**Work to be completed**
What is needed is an exact copy of the entries below, with the pictures left out.

**Information given**
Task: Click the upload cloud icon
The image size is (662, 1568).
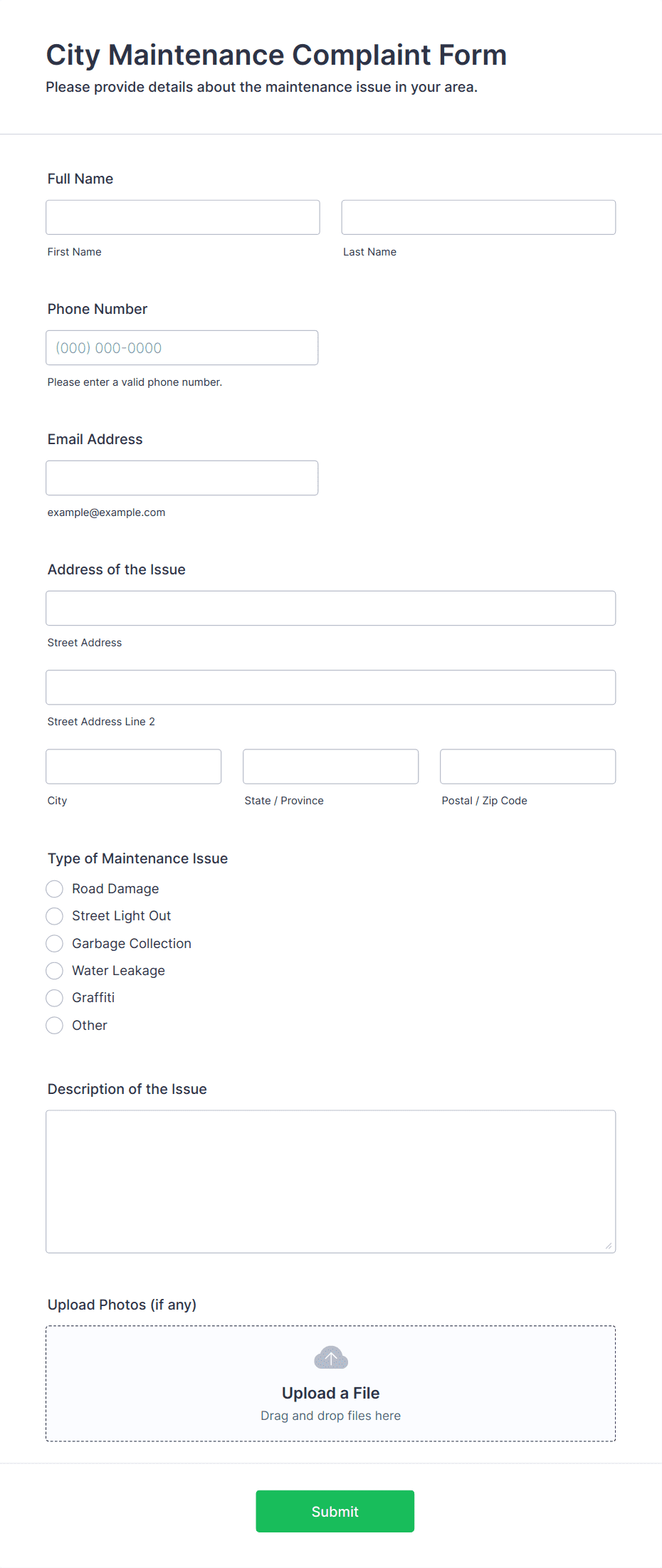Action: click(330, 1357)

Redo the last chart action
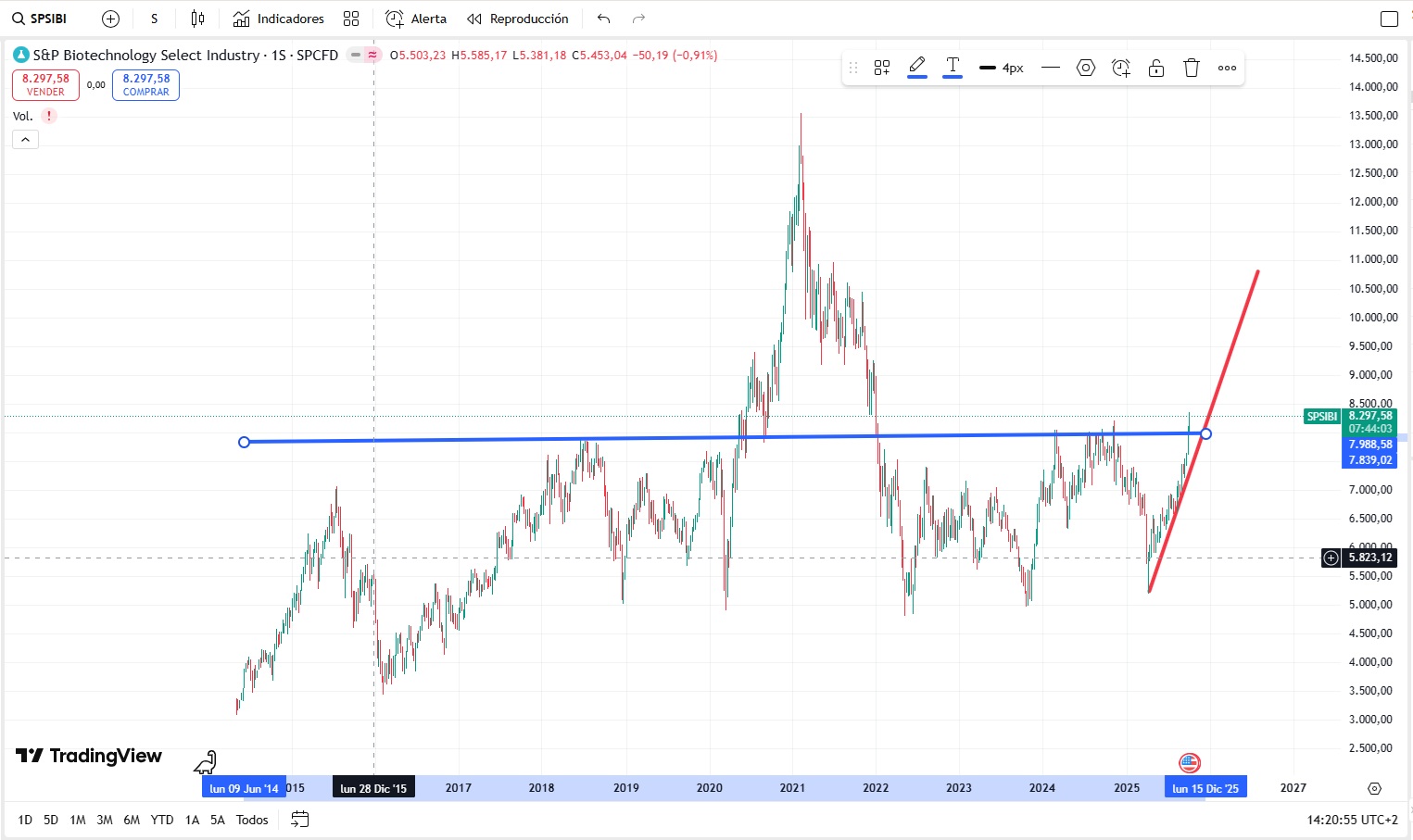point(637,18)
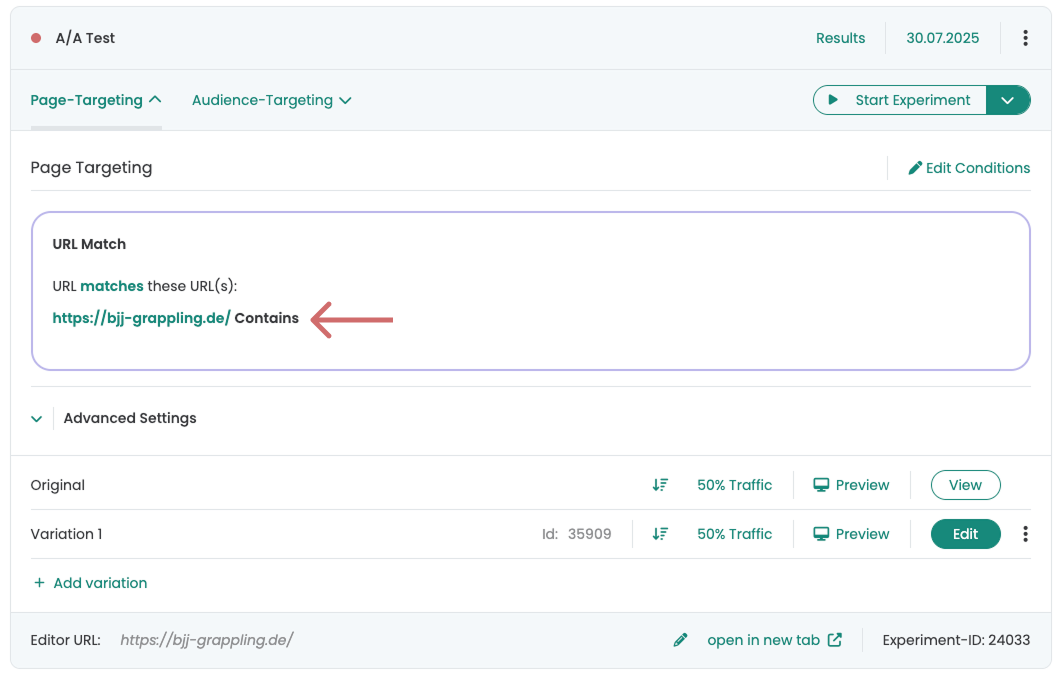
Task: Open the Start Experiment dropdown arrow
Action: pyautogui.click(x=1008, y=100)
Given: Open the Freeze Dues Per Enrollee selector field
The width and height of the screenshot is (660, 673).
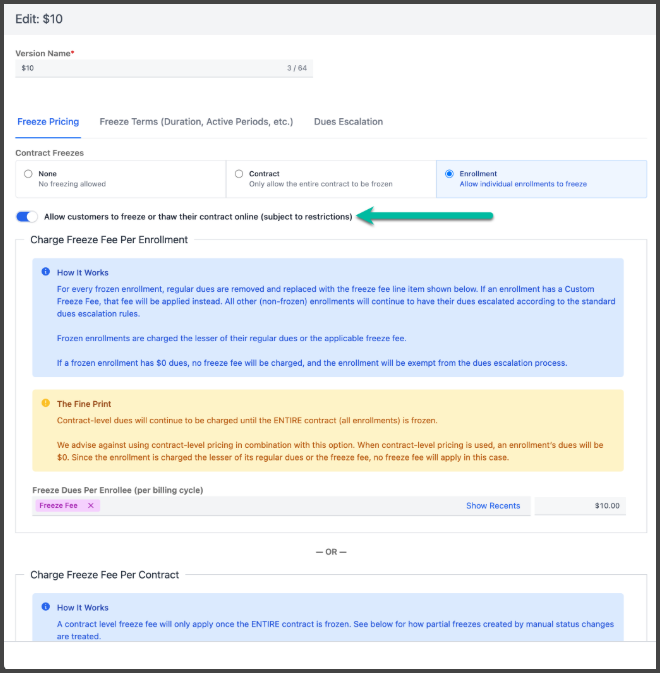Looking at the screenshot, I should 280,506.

**Answer below**
Task: Click the upload cloud icon
The image size is (662, 1568).
Action: click(330, 1357)

Redo the last chart action
point(637,18)
Task: Open the Start Experiment dropdown arrow
Action: pyautogui.click(x=1008, y=100)
Given: Open the Freeze Dues Per Enrollee selector field
The width and height of the screenshot is (660, 673).
Looking at the screenshot, I should 280,506.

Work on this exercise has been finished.